SIR, — I, like Cllr Judy Shardlow, have every sympathy with those unfortunate and luckless people who were caught speeding along Marford Road, Wheathampstead, but for very different reasons other than people running late ( Five caught in speed trap , He

SIR, - I, like Cllr Judy Shardlow, have every sympathy with those unfortunate and luckless people who were caught speeding along Marford Road, Wheathampstead, but for very different reasons other than "people running late" ("Five caught in speed trap", Herts Advertiser, June 26).

The whole speed limit set up and its incumbent signage along that stretch of road has purposely been stacked against unsuspecting motorists for years.

After negotiating the roundabout at Corey Wright-Way, within the 60mph limit, a motorist has to accelerate hard up the hill - because otherwise their car would stall - just to reach the summit, only to be confronted with a main 30mph sign on the brow. If they are to stay within the law they now have to brake hard to remain within the 30mph limit, which usually comes as a surprise to any vehicle following them.

However once over the top of the hill, gravity lends a hand, the driver is seduced and it is surprising many more motorists do not exceed the limit.

According to the law, travelling up to 60mph on one side of a line is perfectly OK whereas the other side of it, it is not. It is a disgrace that a 40mph buffer zone between the 60mph and 30mph zones has not been installed on that stretch of road.

On the July 31, 2007, at a Wheathampstead Parish Council meeting, Highways and Public Transport Committee, it was agreed that along Marford Road approaching Wheathampstead "a 40mph buffer zone is required between the 60mph zone and the 30mph zone".

Then on February 28, 2008, it was reported at another parish meeting that a "letter from Herts County Council indicated that the request for a 40mph limit from the Cory-Wright roundabout to be established as a buffer zone before the 30mph in Marford Road will be implemented as requested by this committee".

Well where is the 40mph buffer zone? If it had been installed before now and had been in existence, then the unlucky people caught speeding might never have broken the law in the first place.

Furthermore, once into the 30mph limit zone there is no indication that it is a speed-check area other than a small blue-and-white sign atop a post many hundreds of yards from the start of the zone - in fact it is the same pole as shown in your photograph with the policeman and Cllr Shardlow aiming a speed-check gun. To add insult to injury the sign is obscured by a leafy tree branch.

Why aren't motorists given some warning that they are likely to be clocked before this? Why aren't there any camera signs at the beginning of the 30mph limit zone as there are elsewhere in the county? After all the whole exercise was, as I thought, to keep motorists' speed down. The £300 fines for a two-hour stint sounds good to me!

If there is a life-or-death need to keep motorists within a 30mph limit along Marford Road, and I am in no doubt there is, then there are other sure-fire ways that should be used to accomplish this.
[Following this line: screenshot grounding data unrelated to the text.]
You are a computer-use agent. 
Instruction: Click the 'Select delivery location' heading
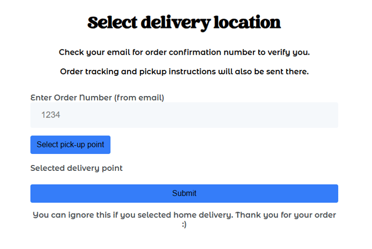point(184,23)
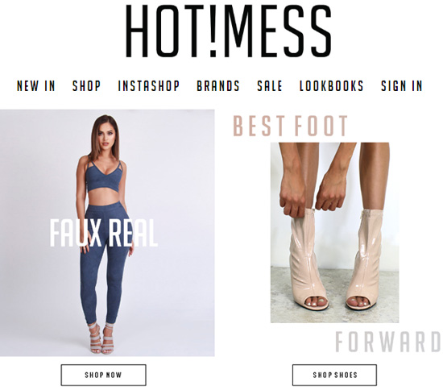Click the blue crop top on model
Image resolution: width=443 pixels, height=390 pixels.
coord(103,177)
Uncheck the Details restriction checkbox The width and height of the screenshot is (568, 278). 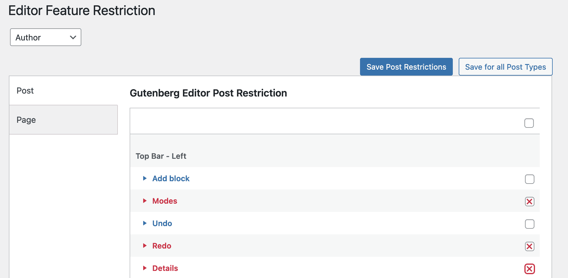[x=529, y=269]
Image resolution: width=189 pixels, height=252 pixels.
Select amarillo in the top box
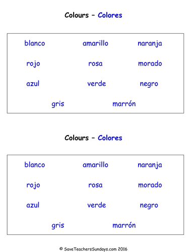(x=95, y=43)
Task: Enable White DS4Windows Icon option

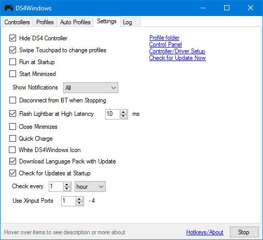Action: click(x=12, y=150)
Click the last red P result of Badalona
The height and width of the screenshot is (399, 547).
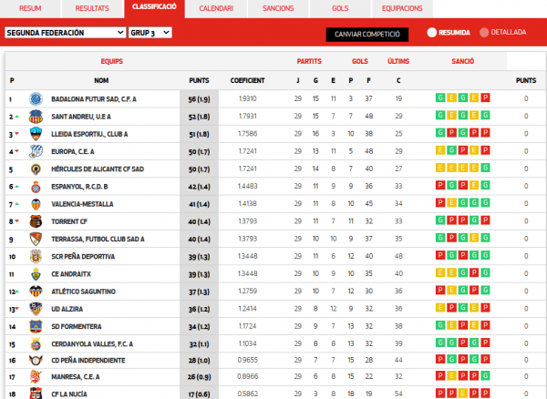[485, 97]
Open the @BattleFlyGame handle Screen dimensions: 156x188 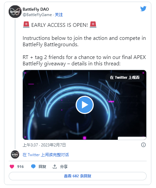click(x=37, y=15)
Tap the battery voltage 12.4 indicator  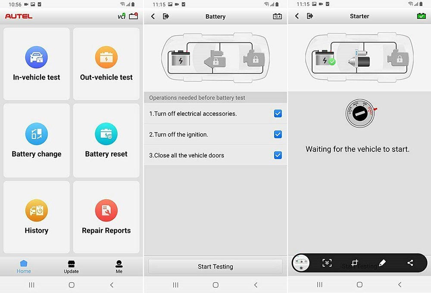point(278,16)
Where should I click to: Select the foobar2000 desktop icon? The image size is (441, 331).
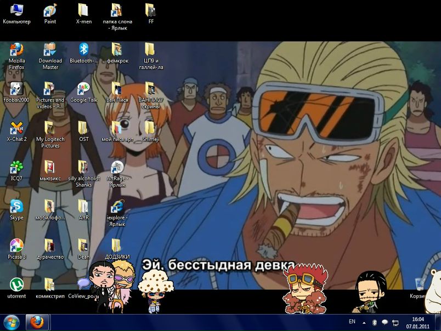pos(16,89)
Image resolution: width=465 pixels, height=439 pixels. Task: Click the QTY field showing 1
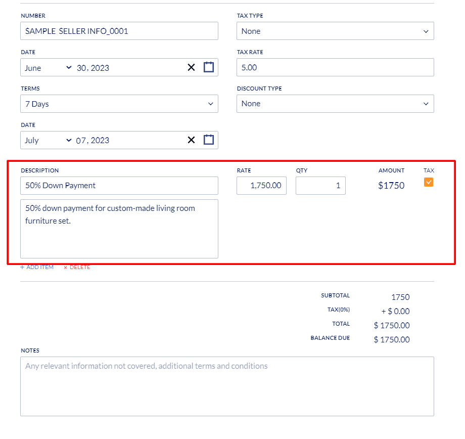click(x=320, y=186)
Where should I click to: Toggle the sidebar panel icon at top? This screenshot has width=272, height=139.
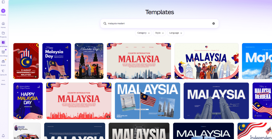pyautogui.click(x=3, y=2)

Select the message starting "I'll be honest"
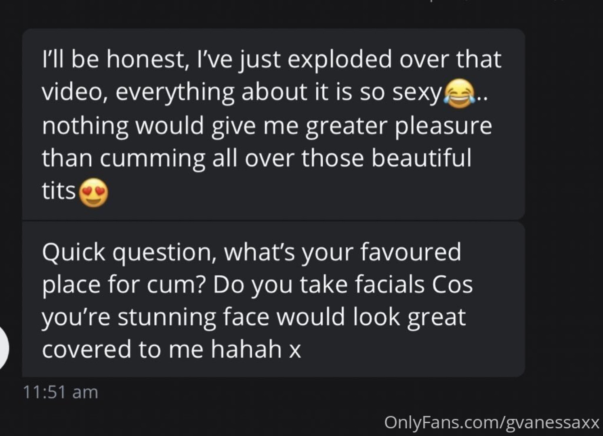click(x=273, y=124)
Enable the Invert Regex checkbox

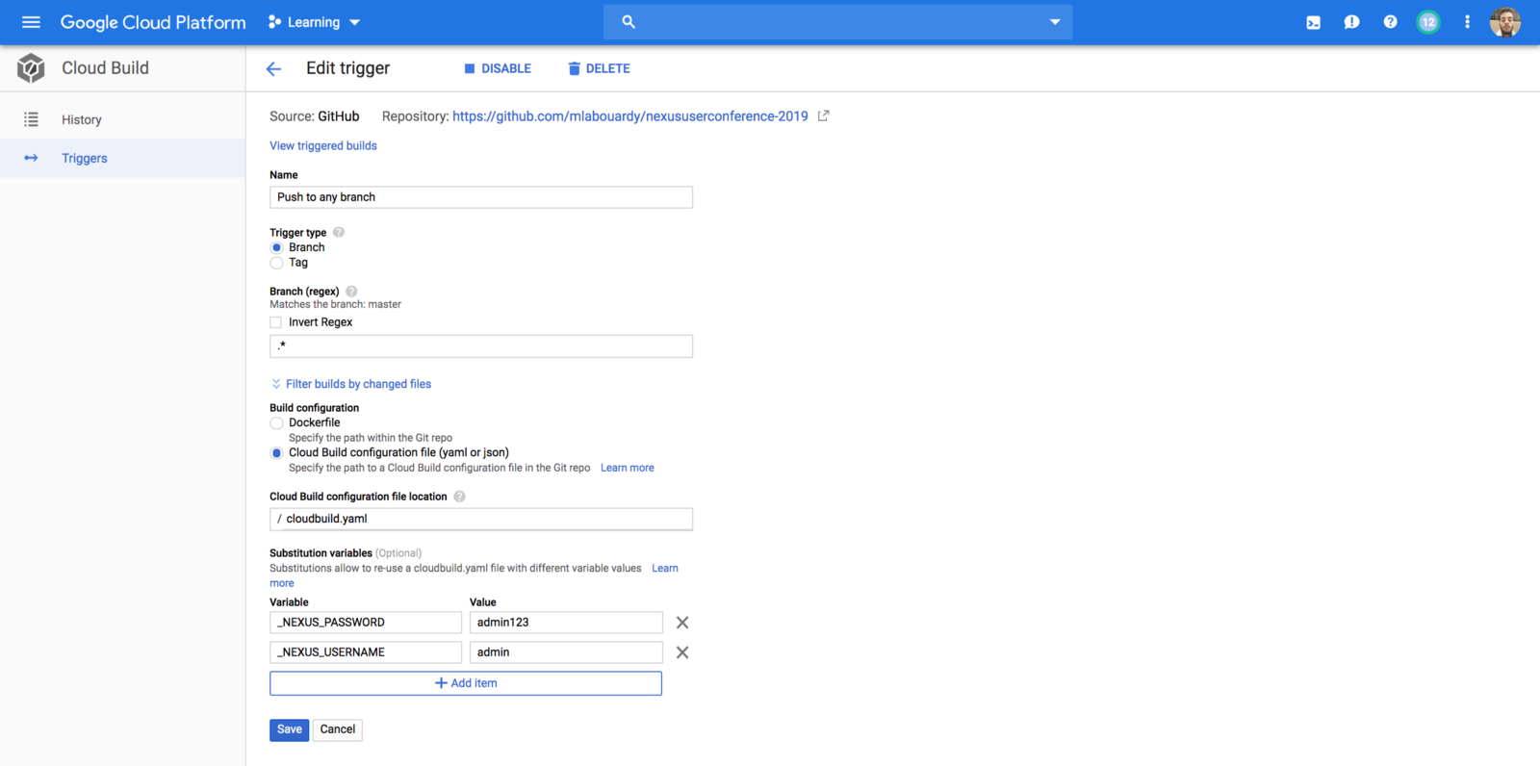tap(276, 322)
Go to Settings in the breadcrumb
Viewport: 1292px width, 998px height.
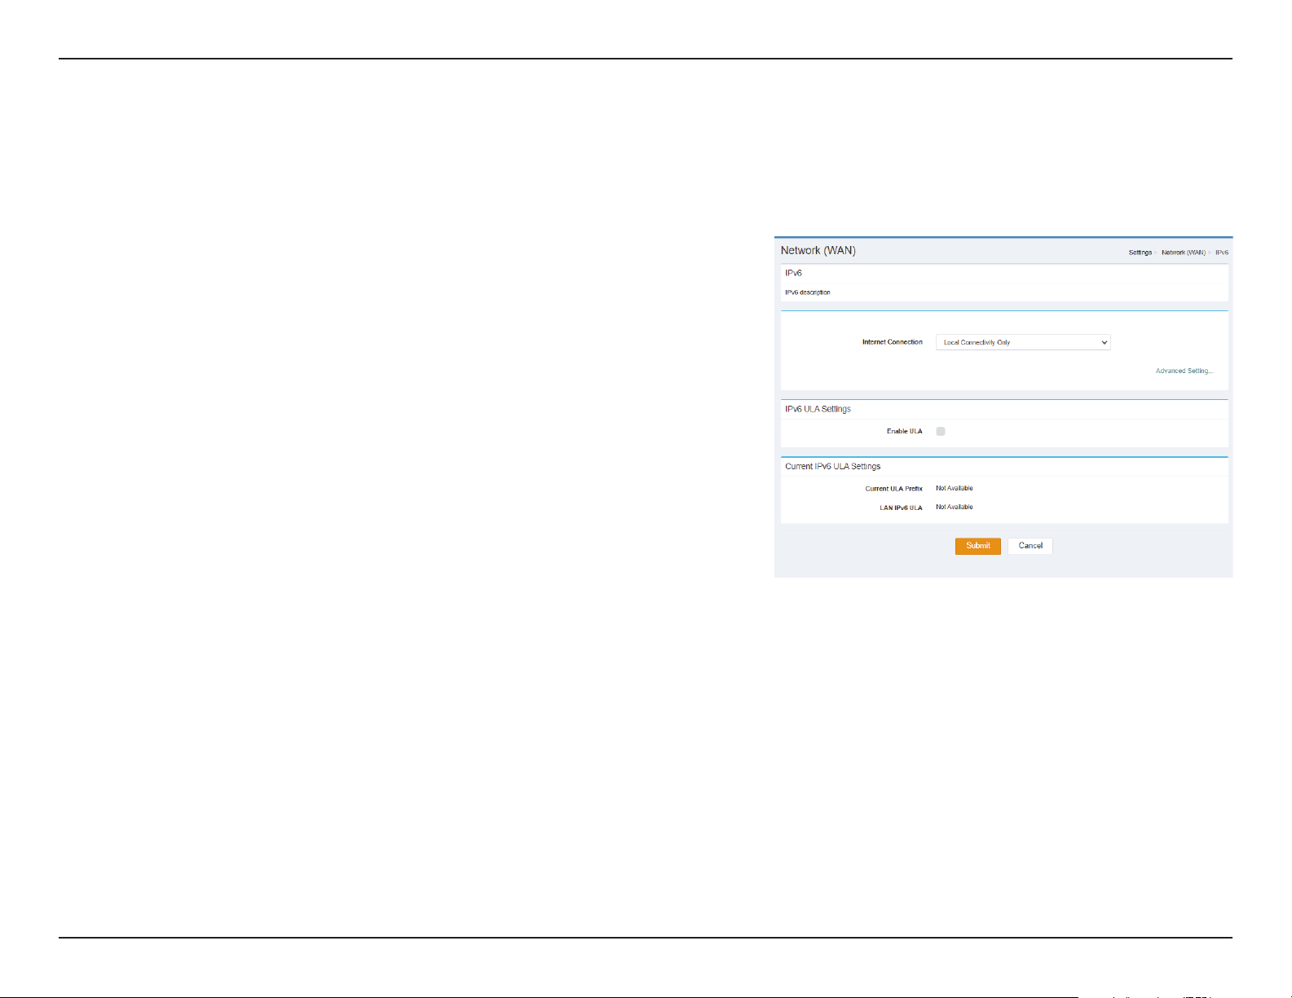[x=1140, y=253]
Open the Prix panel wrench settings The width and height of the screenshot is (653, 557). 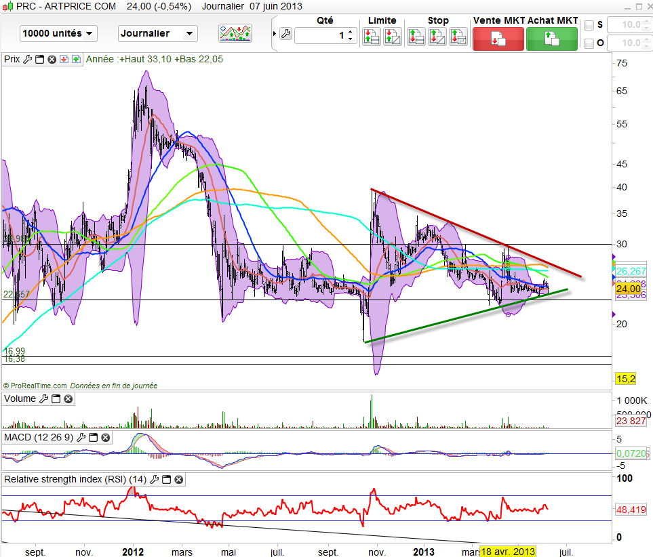point(28,59)
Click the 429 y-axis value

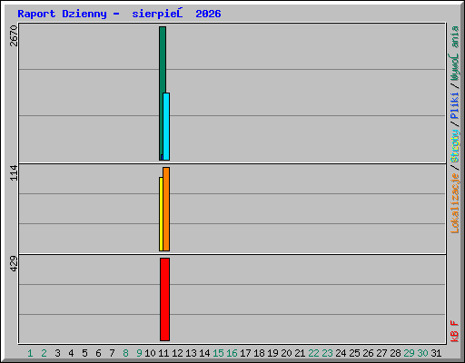coord(14,263)
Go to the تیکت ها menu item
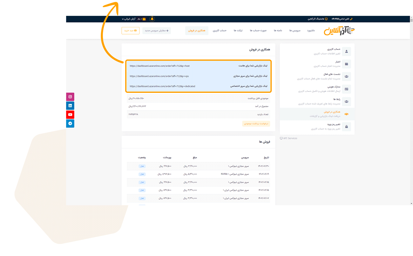Viewport: 413px width, 256px height. pyautogui.click(x=238, y=31)
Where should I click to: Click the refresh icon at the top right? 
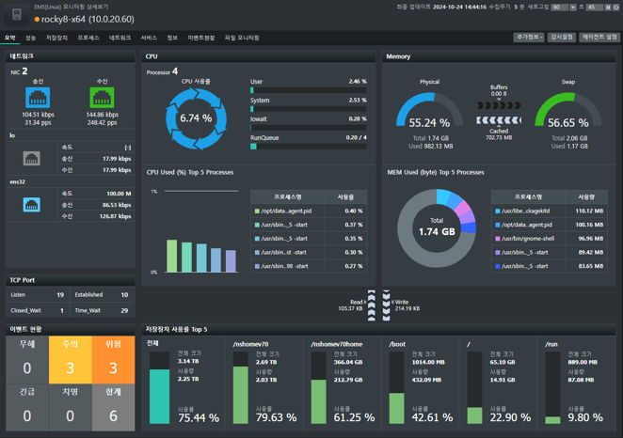pyautogui.click(x=618, y=8)
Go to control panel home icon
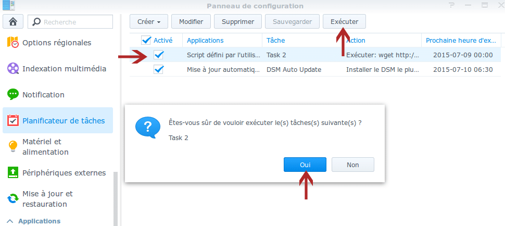The image size is (505, 226). [13, 21]
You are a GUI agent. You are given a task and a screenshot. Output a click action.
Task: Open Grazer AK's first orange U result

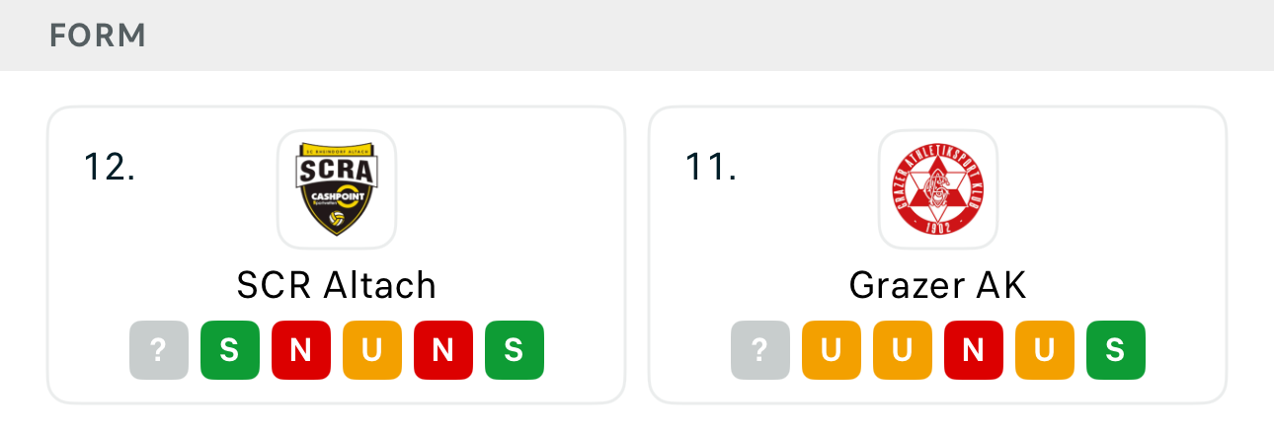[832, 350]
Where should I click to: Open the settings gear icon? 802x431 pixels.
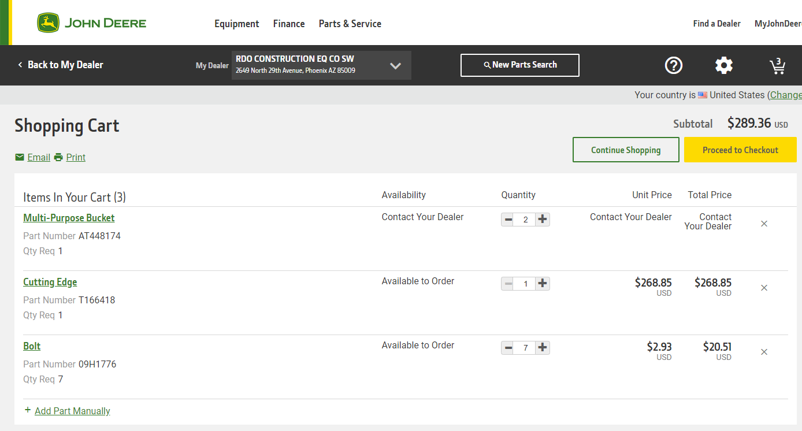[723, 65]
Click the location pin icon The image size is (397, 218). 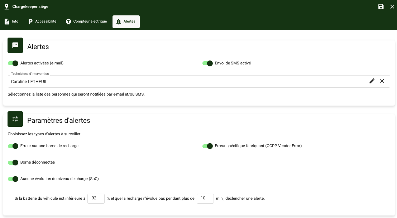(x=6, y=6)
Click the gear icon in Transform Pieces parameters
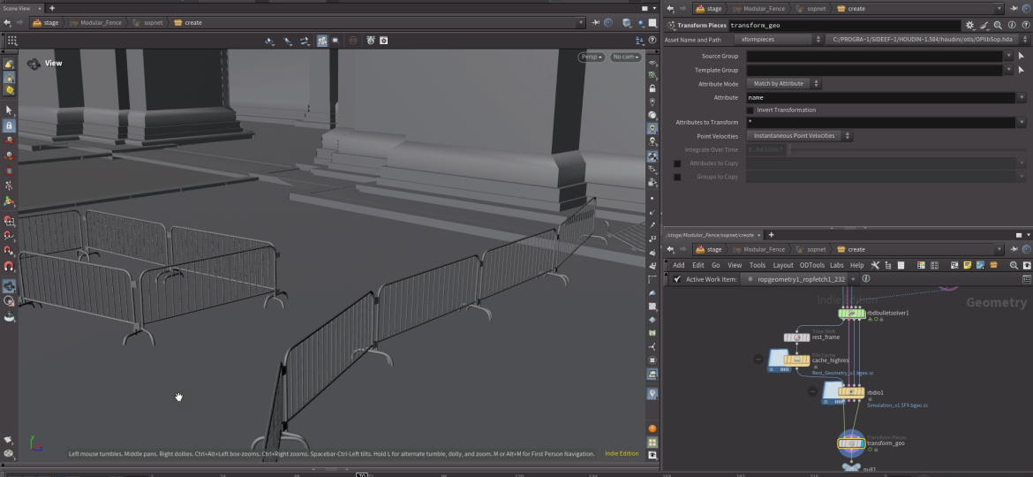Viewport: 1033px width, 477px height. point(970,26)
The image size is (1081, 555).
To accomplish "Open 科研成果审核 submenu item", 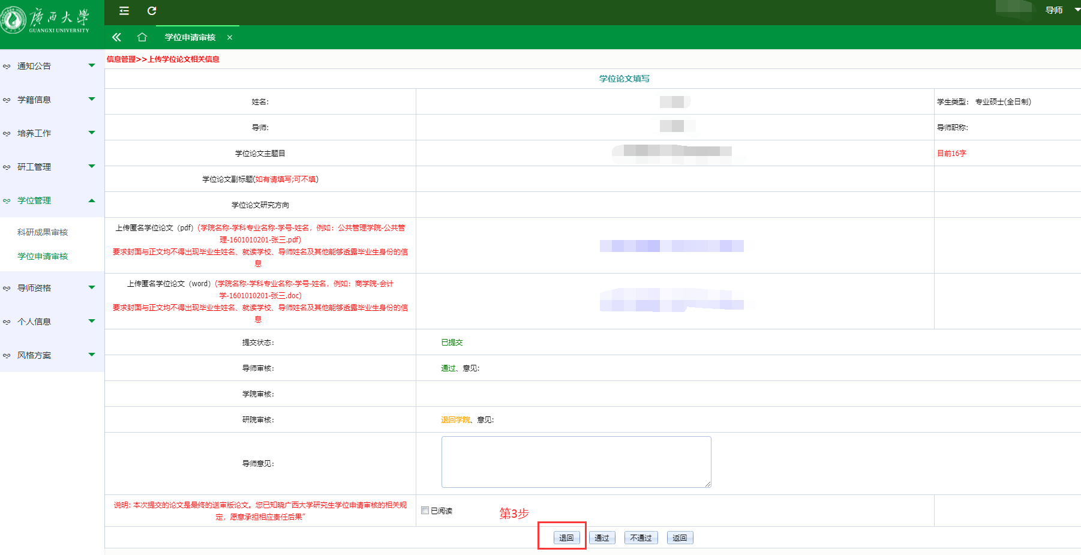I will (43, 232).
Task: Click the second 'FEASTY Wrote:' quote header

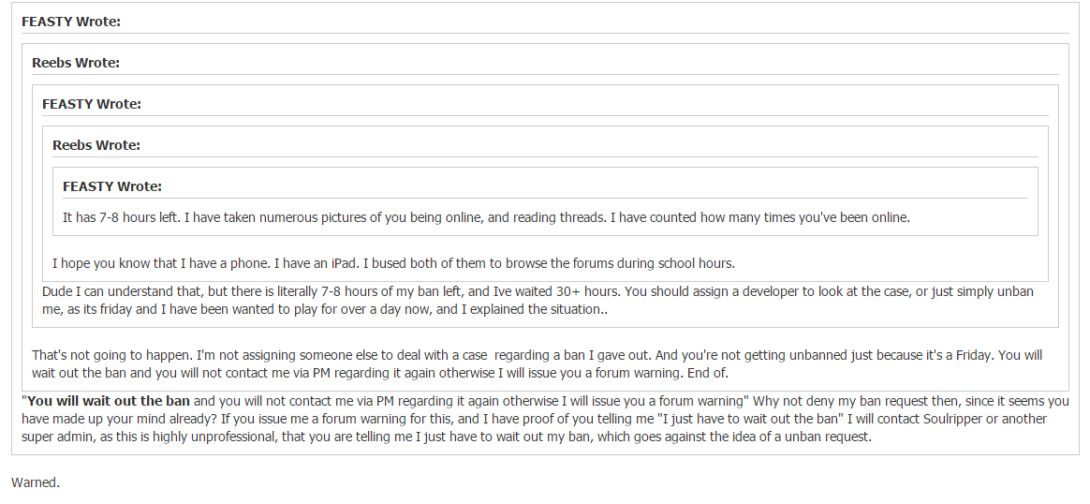Action: (x=92, y=104)
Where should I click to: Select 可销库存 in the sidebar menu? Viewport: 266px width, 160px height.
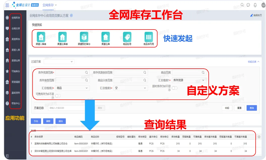click(16, 71)
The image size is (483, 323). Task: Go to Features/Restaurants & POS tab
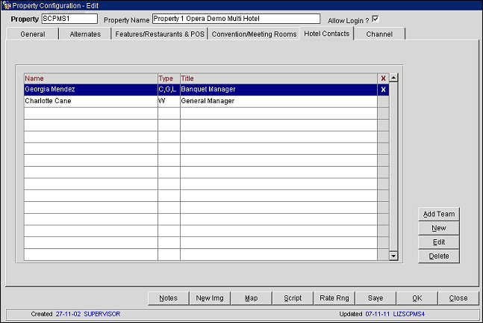pyautogui.click(x=159, y=34)
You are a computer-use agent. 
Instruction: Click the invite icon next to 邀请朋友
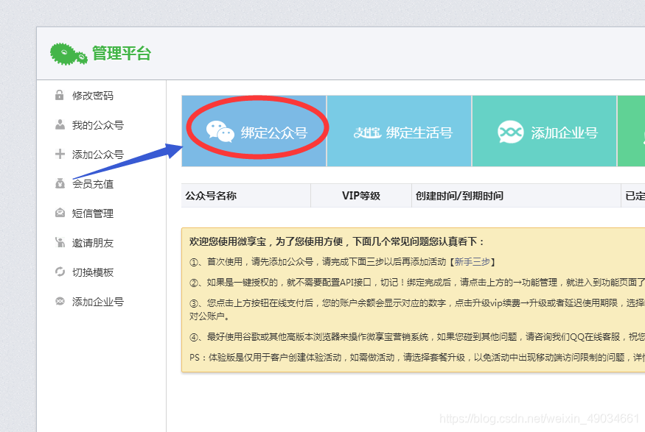pyautogui.click(x=58, y=242)
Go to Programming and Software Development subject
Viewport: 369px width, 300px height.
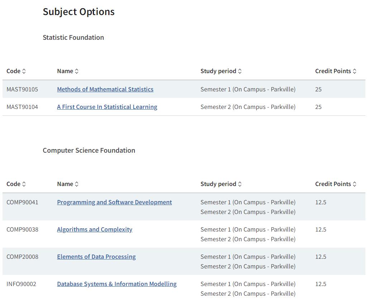114,202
Chicanes and speed humps are just two options.

Random portable radar checks by the police, who are only doing their job, serve only to raise cash for the local authority and to alienate the police from those whom they try to protect.

And by the way, I was not one of the ill-fated law-breakers on this occasion - I collected my fixed penalty five years ago.

HOWARD PALMER,

Kingfisher Close, Wheathampstead.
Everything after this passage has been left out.